If you think it sounds bad summed up like that, let me take remind you that this is a simplified view. The above summary doesn’t even cover fun issues such as texture borders or sampling cubemap edges/corners. Trust me, it may sound bad now, but if you were to actually write out the code for everything that needs to happen here, you’d be positively horrified. Good thing we have dedicated hardware to do it for us. :) Anyway, we now have a memory address to get data from. And wherever there’s memory addresses, there’s a cache or two nearby.

Texture cache

Everyone seems to be using a two-level texture cache these days. The second-level cache is a completely bog-standard cache that happens to cache memory containing texture data. The first-level cache is not quite as standard, because it’s got additional smarts. It’s also smaller than you probably expect – on the order of 4-8kb per sampler. Let’s cover the size first, because it tends to come as a surprise to most people.

The thing is this: Most texture sampling is done in Pixel Shaders with mip-mapping enabled, and the mip level for sampling is specifically chosen to make the screen pixel:texel ratio roughly 1:1 – that’s the whole point. But this means that, unless you happen to hit the exact same location in a texture again and again, each texture sampling operation will miss about 1 texel on average – the actual measured value with bilinear filtering is around 1.25 misses/request (if you track pixels individually).

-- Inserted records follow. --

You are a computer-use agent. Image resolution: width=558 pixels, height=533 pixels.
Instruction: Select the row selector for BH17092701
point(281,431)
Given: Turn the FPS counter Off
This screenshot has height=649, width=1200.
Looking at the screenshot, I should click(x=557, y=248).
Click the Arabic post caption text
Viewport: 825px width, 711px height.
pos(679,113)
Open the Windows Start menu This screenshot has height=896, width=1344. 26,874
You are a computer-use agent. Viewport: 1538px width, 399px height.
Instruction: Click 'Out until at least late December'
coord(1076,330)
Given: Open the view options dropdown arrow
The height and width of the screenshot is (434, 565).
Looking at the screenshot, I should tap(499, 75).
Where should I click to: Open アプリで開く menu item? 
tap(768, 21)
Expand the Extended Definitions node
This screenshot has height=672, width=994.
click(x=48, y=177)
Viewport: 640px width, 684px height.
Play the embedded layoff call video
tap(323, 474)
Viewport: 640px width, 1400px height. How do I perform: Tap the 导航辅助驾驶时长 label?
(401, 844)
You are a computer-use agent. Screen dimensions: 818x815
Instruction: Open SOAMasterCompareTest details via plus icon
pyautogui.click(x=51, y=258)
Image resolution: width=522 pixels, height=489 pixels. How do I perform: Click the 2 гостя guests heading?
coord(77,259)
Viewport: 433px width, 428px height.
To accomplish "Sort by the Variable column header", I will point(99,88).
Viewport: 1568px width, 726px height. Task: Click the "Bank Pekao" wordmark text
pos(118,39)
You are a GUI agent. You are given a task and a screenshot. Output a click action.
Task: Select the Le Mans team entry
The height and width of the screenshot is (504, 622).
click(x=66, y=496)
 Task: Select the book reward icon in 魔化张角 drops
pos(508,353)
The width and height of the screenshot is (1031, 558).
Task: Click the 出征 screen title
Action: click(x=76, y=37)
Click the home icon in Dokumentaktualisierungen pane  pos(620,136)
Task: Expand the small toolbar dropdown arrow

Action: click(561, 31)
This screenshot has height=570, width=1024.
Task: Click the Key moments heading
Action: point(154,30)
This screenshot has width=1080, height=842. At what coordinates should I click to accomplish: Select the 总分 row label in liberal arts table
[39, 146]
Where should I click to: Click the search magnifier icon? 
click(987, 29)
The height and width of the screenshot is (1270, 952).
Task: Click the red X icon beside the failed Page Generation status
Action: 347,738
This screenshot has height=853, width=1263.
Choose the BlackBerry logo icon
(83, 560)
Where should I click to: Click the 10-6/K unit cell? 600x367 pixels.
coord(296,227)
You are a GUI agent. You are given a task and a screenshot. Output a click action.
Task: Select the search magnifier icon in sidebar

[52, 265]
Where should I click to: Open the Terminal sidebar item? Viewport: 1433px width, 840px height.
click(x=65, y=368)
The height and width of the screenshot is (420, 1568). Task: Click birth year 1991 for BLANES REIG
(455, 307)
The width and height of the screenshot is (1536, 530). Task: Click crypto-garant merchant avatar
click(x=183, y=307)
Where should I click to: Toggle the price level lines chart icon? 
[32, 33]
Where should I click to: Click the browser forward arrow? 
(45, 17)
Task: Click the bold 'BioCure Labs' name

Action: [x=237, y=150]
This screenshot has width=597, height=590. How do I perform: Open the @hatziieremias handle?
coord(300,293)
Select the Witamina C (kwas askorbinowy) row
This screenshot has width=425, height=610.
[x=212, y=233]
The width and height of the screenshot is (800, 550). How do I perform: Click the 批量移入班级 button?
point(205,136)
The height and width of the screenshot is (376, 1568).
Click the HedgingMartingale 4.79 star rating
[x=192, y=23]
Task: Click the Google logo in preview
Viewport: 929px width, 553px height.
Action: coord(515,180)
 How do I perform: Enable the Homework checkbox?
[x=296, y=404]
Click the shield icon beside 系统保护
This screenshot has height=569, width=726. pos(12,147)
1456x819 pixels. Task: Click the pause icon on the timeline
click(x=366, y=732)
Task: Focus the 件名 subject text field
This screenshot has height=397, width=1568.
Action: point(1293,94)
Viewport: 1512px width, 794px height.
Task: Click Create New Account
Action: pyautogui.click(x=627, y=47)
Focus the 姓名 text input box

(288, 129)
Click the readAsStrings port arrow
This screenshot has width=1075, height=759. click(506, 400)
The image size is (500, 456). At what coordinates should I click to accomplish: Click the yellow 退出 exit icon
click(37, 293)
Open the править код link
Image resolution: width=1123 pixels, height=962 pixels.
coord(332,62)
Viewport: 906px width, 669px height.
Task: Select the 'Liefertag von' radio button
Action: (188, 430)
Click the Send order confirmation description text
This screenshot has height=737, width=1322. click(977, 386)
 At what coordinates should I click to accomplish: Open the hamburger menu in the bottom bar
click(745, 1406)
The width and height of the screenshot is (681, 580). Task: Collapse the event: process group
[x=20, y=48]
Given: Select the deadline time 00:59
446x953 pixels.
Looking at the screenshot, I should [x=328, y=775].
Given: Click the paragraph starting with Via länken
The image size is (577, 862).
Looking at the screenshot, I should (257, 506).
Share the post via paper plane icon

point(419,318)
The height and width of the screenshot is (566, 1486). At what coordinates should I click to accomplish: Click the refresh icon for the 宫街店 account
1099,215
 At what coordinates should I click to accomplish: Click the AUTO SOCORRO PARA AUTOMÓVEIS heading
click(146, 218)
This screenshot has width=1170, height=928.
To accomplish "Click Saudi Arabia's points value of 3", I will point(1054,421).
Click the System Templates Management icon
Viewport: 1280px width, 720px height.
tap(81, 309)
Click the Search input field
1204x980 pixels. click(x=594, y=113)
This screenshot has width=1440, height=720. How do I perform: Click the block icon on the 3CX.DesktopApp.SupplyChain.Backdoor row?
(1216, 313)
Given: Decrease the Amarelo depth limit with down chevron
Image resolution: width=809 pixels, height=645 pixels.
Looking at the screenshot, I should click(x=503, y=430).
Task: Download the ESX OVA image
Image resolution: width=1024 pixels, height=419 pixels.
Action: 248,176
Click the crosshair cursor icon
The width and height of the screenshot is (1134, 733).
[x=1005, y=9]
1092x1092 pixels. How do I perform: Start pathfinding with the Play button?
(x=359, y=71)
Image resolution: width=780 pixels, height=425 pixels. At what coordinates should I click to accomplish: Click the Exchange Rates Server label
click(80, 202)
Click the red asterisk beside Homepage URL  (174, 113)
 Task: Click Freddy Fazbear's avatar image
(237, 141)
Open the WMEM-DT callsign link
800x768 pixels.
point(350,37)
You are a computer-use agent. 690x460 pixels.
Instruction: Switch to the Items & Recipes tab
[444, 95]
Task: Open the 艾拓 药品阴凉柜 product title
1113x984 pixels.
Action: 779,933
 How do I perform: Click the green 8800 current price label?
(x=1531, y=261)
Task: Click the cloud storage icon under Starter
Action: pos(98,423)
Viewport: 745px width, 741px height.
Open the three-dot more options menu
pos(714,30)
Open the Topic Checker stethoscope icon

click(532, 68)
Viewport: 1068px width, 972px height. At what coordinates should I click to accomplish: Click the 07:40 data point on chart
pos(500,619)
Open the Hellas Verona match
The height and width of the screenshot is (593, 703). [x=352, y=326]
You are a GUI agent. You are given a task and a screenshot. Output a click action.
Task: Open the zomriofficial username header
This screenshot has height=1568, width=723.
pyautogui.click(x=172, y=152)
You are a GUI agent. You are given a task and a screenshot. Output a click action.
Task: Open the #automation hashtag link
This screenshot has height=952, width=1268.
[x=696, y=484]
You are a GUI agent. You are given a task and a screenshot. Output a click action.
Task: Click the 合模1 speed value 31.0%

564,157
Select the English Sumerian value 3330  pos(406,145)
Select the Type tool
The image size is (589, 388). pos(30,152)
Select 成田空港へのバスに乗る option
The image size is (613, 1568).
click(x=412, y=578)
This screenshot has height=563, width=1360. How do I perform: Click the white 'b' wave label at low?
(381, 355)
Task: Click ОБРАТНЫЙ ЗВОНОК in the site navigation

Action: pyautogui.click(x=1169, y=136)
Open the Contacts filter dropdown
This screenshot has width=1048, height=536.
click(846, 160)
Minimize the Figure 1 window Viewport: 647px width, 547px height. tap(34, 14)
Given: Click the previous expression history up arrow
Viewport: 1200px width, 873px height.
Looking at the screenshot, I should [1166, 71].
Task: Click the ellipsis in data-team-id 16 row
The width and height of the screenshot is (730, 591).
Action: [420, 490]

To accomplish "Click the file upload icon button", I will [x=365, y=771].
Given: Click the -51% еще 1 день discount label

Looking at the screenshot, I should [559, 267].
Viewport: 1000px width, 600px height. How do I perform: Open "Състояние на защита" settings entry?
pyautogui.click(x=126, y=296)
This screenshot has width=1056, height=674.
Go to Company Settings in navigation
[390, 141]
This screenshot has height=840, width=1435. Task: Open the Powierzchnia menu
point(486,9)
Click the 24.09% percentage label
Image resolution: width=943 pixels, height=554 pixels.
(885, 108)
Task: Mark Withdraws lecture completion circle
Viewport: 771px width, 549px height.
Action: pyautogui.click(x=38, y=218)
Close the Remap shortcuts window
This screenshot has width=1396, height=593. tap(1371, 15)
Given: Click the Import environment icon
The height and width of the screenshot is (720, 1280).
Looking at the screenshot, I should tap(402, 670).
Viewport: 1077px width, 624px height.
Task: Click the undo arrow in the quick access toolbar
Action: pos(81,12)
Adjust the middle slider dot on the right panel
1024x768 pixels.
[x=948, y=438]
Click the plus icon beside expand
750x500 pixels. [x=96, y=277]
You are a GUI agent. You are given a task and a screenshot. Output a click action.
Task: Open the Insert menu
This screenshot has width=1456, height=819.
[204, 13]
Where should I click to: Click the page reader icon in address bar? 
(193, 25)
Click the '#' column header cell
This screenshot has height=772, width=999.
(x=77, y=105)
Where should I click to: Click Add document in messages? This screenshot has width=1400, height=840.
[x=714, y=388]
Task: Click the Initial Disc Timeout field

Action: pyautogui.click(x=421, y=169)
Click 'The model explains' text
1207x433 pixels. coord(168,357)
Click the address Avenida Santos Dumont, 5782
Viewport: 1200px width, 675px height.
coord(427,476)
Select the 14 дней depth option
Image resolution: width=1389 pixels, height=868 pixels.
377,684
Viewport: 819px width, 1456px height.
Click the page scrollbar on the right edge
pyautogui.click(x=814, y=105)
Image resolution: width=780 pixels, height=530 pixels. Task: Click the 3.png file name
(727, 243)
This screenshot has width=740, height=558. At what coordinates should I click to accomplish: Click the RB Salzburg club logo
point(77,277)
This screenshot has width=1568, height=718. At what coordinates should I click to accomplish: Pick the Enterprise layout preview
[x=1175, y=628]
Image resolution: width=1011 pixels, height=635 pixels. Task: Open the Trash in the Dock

This value stays more or less unchanged for a long time even as you change texture cache size, and then drops dramatically as soon as your texture cache is large enough to contain the whole texture (which usually is between a few hundred kilobytes and several megabytes, totally unrealistic sizes for a L1 cache).

Point being, any texture cache whatsoever is a massive win (since it drops you down from about 4 memory accesses per bilinear sample down to 1.25). But unlike with a CPU or shared memory for shader cores, there’s very little gain in going from say 4k of cache to 16k; we’re streaming larger texture data through the cache no matter what.

Second point: Because of the 1.25 misses/sample average, texture sampler pipelines need to be long enough to sustain a full read from memory per sample without stalling. Let me phrase that differently: texture sampler pipes are long enough to not stall for a memory read even though it takes 400-800 cycles. That’s one seriously long pipeline right there – and it really is a pipeline in the literal sense, handing data from one pipeline register to the next for a few hundred cycles without any processing until the memory read is completed.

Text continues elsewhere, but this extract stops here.